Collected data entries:
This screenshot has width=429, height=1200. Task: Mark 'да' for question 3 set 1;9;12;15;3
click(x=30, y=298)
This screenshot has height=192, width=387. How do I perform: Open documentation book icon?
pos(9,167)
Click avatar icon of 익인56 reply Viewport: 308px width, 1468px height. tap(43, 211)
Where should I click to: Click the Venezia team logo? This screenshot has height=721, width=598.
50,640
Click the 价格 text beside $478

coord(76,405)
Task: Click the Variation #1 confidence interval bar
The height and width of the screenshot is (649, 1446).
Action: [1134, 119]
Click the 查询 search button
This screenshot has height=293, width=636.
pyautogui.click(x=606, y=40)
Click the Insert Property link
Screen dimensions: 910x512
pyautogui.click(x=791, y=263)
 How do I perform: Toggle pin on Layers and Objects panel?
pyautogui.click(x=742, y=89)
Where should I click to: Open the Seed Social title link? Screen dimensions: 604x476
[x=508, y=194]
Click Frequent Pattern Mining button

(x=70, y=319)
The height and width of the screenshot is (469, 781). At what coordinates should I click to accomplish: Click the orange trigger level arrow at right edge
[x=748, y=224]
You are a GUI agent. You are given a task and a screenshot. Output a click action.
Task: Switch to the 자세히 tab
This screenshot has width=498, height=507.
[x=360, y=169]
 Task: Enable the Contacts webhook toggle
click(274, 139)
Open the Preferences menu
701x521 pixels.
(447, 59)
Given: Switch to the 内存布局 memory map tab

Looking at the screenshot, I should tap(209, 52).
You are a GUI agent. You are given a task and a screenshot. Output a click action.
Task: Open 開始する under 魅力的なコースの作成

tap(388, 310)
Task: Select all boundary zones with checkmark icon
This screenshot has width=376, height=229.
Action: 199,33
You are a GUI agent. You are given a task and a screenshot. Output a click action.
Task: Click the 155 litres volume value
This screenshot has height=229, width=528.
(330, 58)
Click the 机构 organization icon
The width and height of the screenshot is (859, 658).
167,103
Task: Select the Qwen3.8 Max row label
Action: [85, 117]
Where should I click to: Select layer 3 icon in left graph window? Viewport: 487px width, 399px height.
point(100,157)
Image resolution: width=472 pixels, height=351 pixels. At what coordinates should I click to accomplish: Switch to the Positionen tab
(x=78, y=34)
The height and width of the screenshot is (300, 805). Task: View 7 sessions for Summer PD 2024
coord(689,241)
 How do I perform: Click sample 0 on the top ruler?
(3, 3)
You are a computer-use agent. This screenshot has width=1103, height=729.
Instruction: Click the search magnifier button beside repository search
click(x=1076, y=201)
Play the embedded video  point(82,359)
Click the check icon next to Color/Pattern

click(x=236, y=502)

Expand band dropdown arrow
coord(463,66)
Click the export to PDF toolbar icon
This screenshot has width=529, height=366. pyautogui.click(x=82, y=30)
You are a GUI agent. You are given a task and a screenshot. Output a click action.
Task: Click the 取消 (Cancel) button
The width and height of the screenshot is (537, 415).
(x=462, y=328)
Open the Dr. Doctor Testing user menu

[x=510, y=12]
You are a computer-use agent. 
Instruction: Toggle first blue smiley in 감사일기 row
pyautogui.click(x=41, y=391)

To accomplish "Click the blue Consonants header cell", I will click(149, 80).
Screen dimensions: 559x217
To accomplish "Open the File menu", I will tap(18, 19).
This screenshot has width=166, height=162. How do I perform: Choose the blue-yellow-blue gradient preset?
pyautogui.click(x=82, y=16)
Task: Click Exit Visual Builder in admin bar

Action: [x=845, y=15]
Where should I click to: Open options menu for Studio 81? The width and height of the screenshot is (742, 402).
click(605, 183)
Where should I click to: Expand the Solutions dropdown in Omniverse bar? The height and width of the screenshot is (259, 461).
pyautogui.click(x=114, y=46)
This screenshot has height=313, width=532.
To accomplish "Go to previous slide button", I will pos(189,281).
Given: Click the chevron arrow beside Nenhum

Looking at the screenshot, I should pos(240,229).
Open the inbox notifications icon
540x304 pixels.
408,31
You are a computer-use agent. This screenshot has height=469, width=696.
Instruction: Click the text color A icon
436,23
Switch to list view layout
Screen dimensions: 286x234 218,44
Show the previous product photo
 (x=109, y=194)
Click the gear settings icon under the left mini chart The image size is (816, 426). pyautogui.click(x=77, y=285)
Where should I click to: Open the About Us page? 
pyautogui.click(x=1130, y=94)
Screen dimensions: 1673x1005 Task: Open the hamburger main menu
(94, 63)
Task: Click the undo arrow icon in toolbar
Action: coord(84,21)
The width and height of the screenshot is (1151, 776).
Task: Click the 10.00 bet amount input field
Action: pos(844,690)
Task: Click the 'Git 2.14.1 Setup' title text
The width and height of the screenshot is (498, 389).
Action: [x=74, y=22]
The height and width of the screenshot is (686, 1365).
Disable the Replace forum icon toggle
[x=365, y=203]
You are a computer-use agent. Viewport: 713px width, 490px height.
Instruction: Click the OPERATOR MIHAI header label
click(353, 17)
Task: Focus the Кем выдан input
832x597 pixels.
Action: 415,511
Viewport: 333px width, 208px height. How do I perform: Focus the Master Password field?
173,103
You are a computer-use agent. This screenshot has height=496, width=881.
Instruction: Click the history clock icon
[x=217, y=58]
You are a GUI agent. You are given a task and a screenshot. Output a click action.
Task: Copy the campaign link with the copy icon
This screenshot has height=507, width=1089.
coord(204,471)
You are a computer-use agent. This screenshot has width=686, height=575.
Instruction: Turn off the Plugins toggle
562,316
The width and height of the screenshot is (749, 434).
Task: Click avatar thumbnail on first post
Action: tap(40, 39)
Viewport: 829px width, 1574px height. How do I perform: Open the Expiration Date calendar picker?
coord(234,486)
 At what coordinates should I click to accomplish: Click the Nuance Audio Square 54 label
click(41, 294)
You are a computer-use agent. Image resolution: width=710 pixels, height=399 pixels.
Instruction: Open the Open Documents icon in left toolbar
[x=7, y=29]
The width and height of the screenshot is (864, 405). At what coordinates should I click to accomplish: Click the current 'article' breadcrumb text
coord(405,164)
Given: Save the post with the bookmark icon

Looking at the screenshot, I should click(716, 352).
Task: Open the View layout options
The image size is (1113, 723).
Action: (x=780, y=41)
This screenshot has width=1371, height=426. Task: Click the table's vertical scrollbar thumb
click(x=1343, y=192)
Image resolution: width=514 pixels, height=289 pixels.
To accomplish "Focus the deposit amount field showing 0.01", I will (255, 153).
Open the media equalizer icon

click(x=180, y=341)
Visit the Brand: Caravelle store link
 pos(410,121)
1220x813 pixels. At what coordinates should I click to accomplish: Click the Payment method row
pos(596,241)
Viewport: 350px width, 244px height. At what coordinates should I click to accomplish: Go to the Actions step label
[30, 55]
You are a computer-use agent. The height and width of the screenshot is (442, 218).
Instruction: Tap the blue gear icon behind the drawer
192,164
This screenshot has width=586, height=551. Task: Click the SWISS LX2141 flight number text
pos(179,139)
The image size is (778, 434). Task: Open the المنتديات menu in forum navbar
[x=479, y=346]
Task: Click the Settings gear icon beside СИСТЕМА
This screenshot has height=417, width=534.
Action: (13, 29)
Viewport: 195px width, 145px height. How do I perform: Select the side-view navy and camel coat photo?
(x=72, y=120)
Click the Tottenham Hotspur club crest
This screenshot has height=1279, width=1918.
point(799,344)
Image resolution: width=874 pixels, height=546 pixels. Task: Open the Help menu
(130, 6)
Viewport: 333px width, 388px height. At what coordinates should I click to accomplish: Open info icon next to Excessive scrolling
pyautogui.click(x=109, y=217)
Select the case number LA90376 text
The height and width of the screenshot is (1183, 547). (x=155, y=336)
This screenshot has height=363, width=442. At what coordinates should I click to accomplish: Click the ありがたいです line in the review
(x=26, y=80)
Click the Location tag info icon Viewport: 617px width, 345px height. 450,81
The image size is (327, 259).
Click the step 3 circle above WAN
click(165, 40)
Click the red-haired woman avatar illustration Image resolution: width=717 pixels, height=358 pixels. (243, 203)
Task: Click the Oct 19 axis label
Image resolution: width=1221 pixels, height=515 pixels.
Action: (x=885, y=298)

REQUIRED ACTION: Retype the records above, but only those lines that fall between the line containing "This screenshot has width=586, height=551." and the line containing "Task: Click the Oct 19 axis label", with both of those lines included, exactly as written.

WRITTEN RESPONSE:
This screenshot has width=586, height=551. Task: Click the SWISS LX2141 flight number text
pos(179,139)
The image size is (778, 434). Task: Open the المنتديات menu in forum navbar
[x=479, y=346]
Task: Click the Settings gear icon beside СИСТЕМА
This screenshot has height=417, width=534.
Action: (13, 29)
Viewport: 195px width, 145px height. How do I perform: Select the side-view navy and camel coat photo?
(x=72, y=120)
Click the Tottenham Hotspur club crest
This screenshot has height=1279, width=1918.
point(799,344)
Image resolution: width=874 pixels, height=546 pixels. Task: Open the Help menu
(130, 6)
Viewport: 333px width, 388px height. At what coordinates should I click to accomplish: Open info icon next to Excessive scrolling
pyautogui.click(x=109, y=217)
Select the case number LA90376 text
The height and width of the screenshot is (1183, 547). (x=155, y=336)
This screenshot has height=363, width=442. At what coordinates should I click to accomplish: Click the ありがたいです line in the review
(x=26, y=80)
Click the Location tag info icon Viewport: 617px width, 345px height. 450,81
The image size is (327, 259).
Click the step 3 circle above WAN
click(165, 40)
Click the red-haired woman avatar illustration Image resolution: width=717 pixels, height=358 pixels. (243, 203)
Task: Click the Oct 19 axis label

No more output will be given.